Trackers keep their investors' funds fully invested in shares at all times, so there may be more downside potential than you'd get with an actively-managed fund run by a human stock-picker. He or she has the option to sell a few shares and hold some of the fund as cash. But the advice for tracker fund investors, as it is for all stock market investors, is to sit tight if you can afford it - historically, markets will come up again, and if you sell up now, you could miss out on any bounceback in share prices.

There are 28 index-tracking unit trusts on offer, most of them available as a PEP. But not all trackers perform alike, and if there are dark days ahead, some of these funds will stand up better than others.

Don't expect your tracker fund to match the index printed in the daily papers: "The ironic thing is that you will always underperform the index by the amount of charges the funds make, plus expenses such as trustees and audit costs," says Alan Gadd, managing director of HSBC's investment funds. That's because the FT-SE 100 or All Share index isn't calculated to take any buying and selling costs into account. There are some easy ways to spot a winning tracker, though: "The bigger the fund and the fuller the replication, the tighter the tracking of the index."

Full replication means that the manager buys every share included in the index. FT-SE 100 tracker funds can easily do it, but Virgin is the only fund which fully replicates the 848-strong All Share index. Alan Gadd believes its performance can only get stronger, as the pounds 1.2bn fund gets bigger. Tracking is one area of investment where giant funds really are better - it keeps the costs to investors down.

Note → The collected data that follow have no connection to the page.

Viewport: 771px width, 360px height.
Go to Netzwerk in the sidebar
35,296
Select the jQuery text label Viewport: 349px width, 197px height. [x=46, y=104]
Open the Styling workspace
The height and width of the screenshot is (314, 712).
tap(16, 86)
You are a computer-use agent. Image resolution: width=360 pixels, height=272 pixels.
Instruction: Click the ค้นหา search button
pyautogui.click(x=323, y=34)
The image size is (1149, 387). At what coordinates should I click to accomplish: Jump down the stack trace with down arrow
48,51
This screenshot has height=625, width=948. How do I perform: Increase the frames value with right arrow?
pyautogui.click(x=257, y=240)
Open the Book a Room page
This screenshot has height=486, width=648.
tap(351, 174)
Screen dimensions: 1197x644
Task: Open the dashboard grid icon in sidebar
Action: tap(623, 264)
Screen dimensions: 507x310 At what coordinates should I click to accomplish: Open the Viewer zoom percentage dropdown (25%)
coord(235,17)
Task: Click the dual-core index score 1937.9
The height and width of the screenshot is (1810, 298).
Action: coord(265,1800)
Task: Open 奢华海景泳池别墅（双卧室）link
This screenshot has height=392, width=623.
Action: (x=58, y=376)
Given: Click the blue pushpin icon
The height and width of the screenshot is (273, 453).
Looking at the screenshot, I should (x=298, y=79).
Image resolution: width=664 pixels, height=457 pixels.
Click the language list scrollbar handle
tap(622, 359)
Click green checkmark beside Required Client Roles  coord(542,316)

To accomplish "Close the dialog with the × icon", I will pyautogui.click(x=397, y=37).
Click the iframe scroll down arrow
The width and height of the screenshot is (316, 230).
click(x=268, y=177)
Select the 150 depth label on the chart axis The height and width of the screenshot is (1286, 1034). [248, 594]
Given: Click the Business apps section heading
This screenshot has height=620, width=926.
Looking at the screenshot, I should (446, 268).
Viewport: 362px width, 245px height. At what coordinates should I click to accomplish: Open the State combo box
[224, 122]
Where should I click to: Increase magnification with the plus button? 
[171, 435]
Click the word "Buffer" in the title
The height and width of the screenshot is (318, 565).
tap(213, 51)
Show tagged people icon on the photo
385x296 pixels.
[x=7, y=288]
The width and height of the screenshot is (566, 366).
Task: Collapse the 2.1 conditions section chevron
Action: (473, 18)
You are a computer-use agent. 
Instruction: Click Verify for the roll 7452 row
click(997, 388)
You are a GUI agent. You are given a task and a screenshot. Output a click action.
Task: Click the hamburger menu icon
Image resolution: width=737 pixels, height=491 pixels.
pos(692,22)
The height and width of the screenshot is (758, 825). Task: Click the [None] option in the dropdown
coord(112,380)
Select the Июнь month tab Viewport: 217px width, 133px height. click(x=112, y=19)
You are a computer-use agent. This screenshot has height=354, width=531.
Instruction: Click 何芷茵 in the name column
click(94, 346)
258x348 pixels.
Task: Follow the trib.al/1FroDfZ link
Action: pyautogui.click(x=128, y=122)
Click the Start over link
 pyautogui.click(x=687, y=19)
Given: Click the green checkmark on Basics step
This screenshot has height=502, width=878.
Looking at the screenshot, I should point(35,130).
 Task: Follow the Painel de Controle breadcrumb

One of the main arguments against trackers is that some actively managed funds perform far better than the index, so by buying a tracker you may only be getting mediocre returns when someone else has hit the jackpot. That's true, but it's impossible to predict which funds will do well in future. Even a big name with a good reputation offers no guarantees. Schroders has had a miserable time recently. Three of its flagship UK funds have under-performed the All-Share for the last two years.

Quite apart from the risk that your chosen fund may not shine, the extra charges you have to pay in an actively managed unit trust - generally 5-6 per cent is taken out of your investment at the start, and then 1- 2 per cent every year after that - mean that it is an expensive gamble. It may not be worth taking the risk if you are an investor who only buys UK funds and chooses not to keep a close eye on investments. Just under half (48 per cent) of all UK unit trusts beat their respective indices in the year to 30 June 1998.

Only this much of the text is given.